Duda enquanto estava postado na janela via outros personagens em cena. Uns subindo e outros descendo vagarosamente pelas estreitas ruas. Ele viu um ou outro favelado, alguns ainda usando fantasias carnavalescas. Um parava, mas olhava o outro que estava armado, andando como se nada tivesse acontecendo. É coisa comum na favela. Nada de espanto. Nada de constrangimento, dizia Duda. Mas ele ouvia e via algo mais que eles. Via o vulto de uma criança voltando talvez retornando de um arrastão. Sentia que ela estava sorridente mesmo com a escuridão lhe cobrindo o rosto. Ouvia vozes e passos que subia calmamente os degraus, e depois o vulto de uma pessoa parar diante de três homens de calção e dorso nu. Um dizia qualquer coisa ao que brincava com uma arma como quem podia a bênção ao pai ou saudava uma linda recepcionista. Olhava a arma como quem via nela um fruto amadurecendo. Como quem olhava um instrumento de trabalho de adulto. Com o mesmo pasmo do filho olhando os objetos usados pelo pai marceneiro.
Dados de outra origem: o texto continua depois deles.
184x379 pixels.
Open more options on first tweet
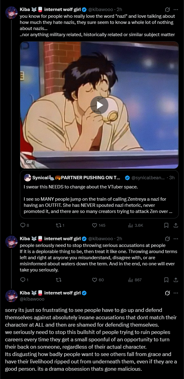point(176,10)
Olhando todas aquelas cenas Duda compreendeu que todos somos prisioneiros de nós mesmos. Na parte alta do morro ele contemplava de um ângulo homens seminus, portando armas pesadas e de grosso calibre, e na sacada, num outro ângulo, igualmente agudo, os seus amigos poetas, intranquilos, amedrontados. Duda e os quatro poetas se sentiam prisioneiros, como se estivessem em cárceres privados, imobilizados diante daquele visual antesocial, real, pervertido. A ansiedade não se alojava apenas no ângulo de seus olhos embaçados, mas de meus amigos também. Observava um rapaz de calção e sua arma, como quem via qualquer força da natureza. Amanhã durante o dia ou à noite, ele sairá com mesma arma, como se fosse uma coisa normal. Talvez encontre na rua ou numa travessia escura uma pessoa incauta e lhe arrebente a cabeça com a bala de sua fúria. Ele não dará tempo ao infeliz e atirará sem pestanejar ou apenas para ouvir o gemido do desafeto. Se essa situação vir acontecer com comigo, com os poetas ou com qualquer outra pessoa inocente, não estarão aqui para contar o acontecido, todavia jamais terão um olhar indiferente dos poetas.